Two-wheelers present a unique engineering challenge: limited space for hardware, unstable power supplies, and aggressive vehicle vibration. Bytes has focused its stack on low-power edge computing and “mounting flexibility”—essential features for tracking risk on a scooter weaving through Bangalore traffic.
“The future of safety in India cannot be four-wheeler first,” said an early investor in Cautio. “If you don’t solve for two-wheelers, you haven’t solved the problem.”
Post-acquisition, Cautio intends to direct a portion of its capital toward this vertical, focusing on real-time risk detection and “human-in-the-loop” responses—essentially flagging dangerous riding behavior to command centers in real time. The company has not specified how much of its recent $3 million seed round (closed in August 2025) will be allocated to this integration.
The deal comes as India’s telematics sector attempts to mature beyond simple GPS dots on a map.
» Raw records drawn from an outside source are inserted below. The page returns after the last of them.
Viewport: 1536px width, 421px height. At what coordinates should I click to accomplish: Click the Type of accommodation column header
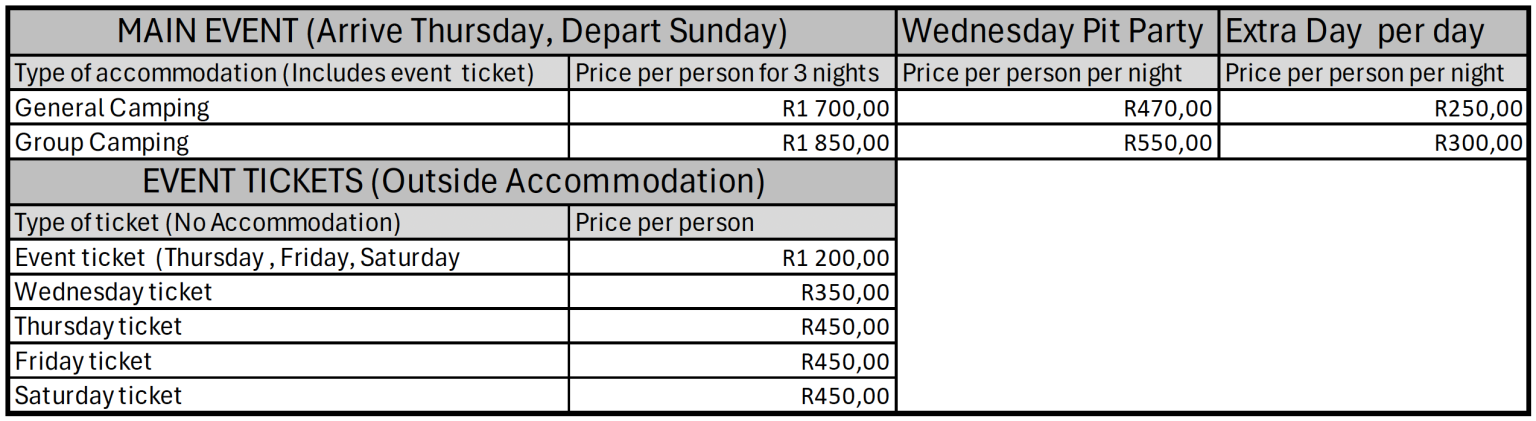(274, 73)
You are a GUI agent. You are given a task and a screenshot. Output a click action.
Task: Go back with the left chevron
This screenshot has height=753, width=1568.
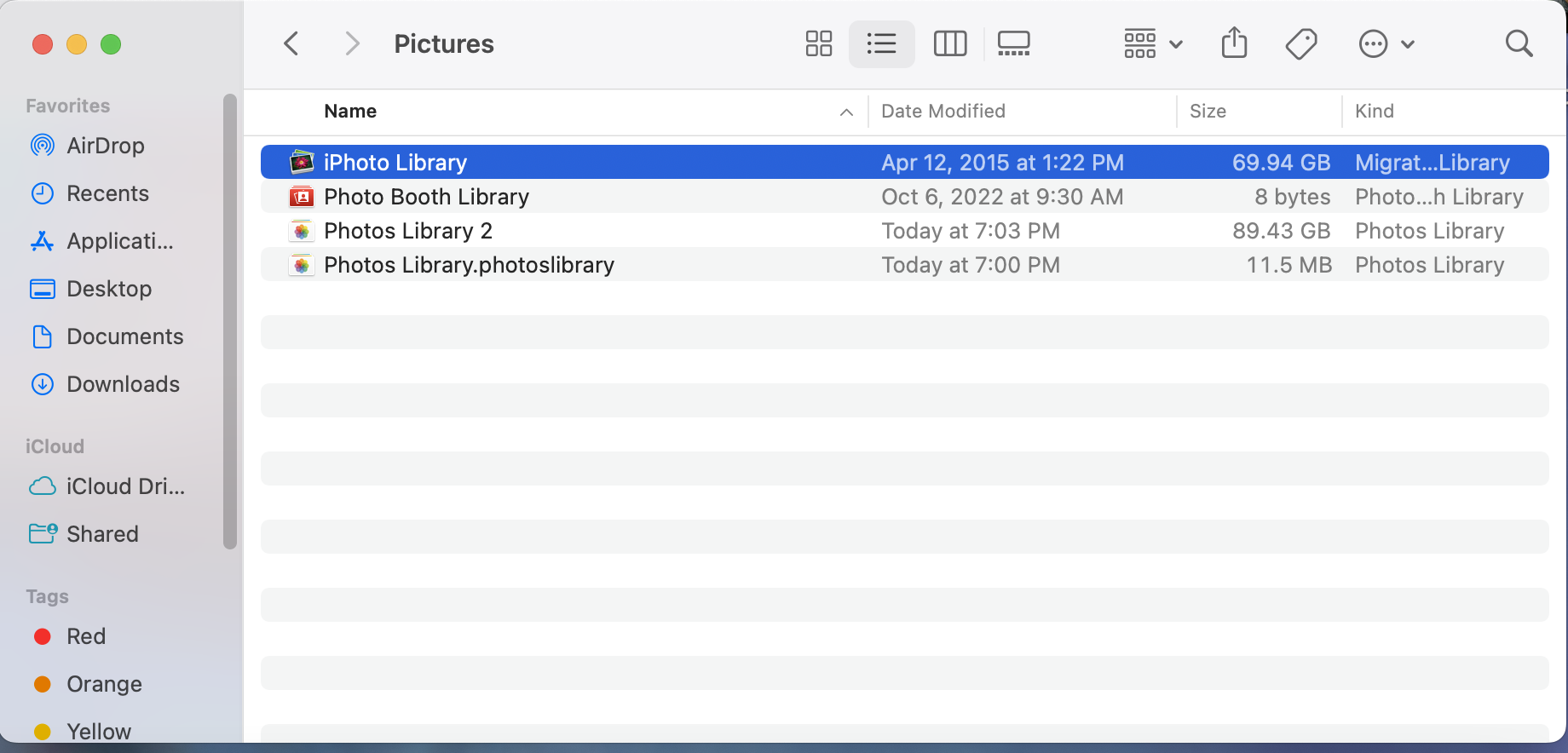coord(291,43)
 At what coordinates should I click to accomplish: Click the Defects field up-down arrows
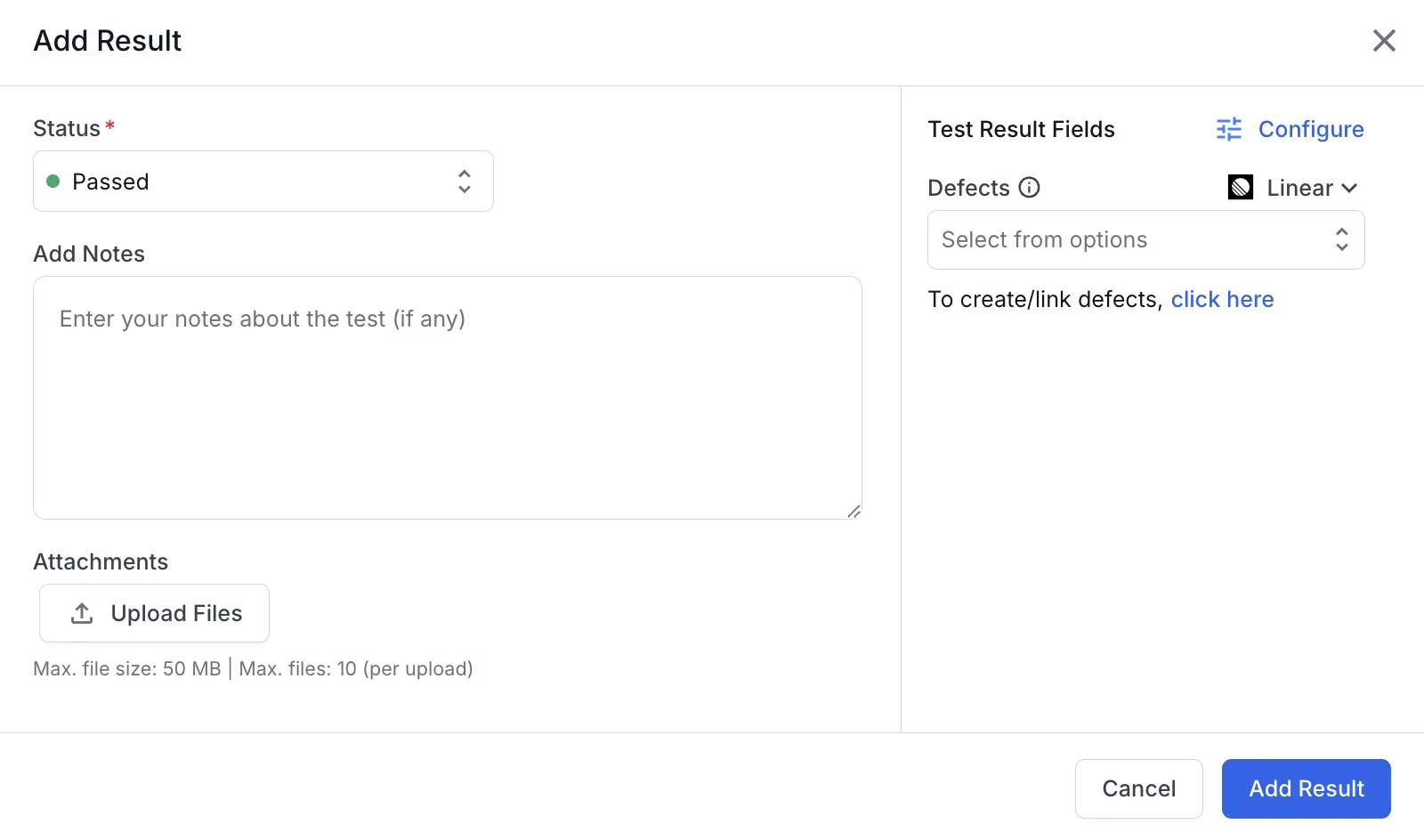[1341, 239]
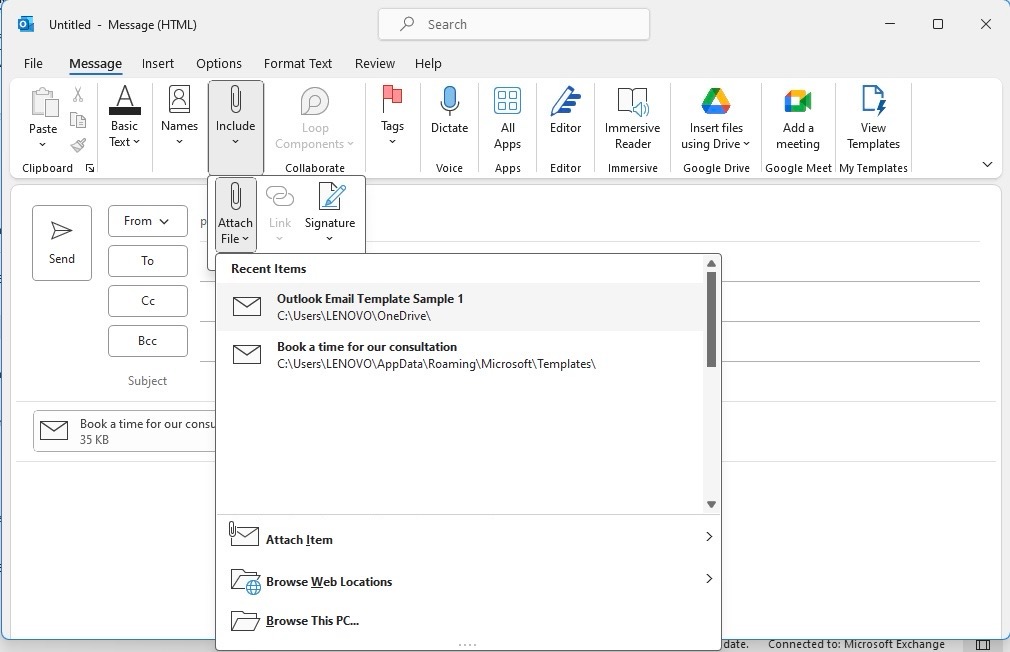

The market was valued at approximately $1.7 billion in 2024 and is forecast to reach $6.9 billion by 2033. However, video telematics remains a smaller, albeit hotter, slice of that pie, highlighted by Netradyne’s $90 million Series D earlier this year.
While Netradyne and others have cornered the enterprise trucking and fleet market, the two-wheeler segment remains largely fragmented, dominated by basic aftermarket cameras with little to no intelligence. Cautio’s bet is that insurers and logistics aggregators will eventually demand the same level of safety data for bikes that they currently expect for trucks.
“India’s telematics market is moving from tracking to intelligence,” noted a Bangalore-based mobility investor. “The winners will be those who own the risk graph—not just the map.”
The combined entity is supported by a mix of mobility-focused operators and institutional funds. Cautio’s cap table includes Antler India, 8i Ventures, and Venture Catalysts. The angel list is heavy on industry founders, including:
Bytes brings in backing from the WTFund, IIT Mandi Catalyst, and NSRCEL–IIM Bangalore.
For Cautio, the immediate challenge will be operational. Scaling hardware installation and maintenance across thousands of two-wheelers is significantly more complex than managing stable four-wheeler fleets. Furthermore, the regulatory landscape regarding on-board recording and AI liability in India remains grey.
However, the strategic intent is clear. By owning the tech stack for both stable fleets and chaotic two-wheeler traffic, Cautio is positioning itself as a full-stack infrastructure provider for Indian road safety.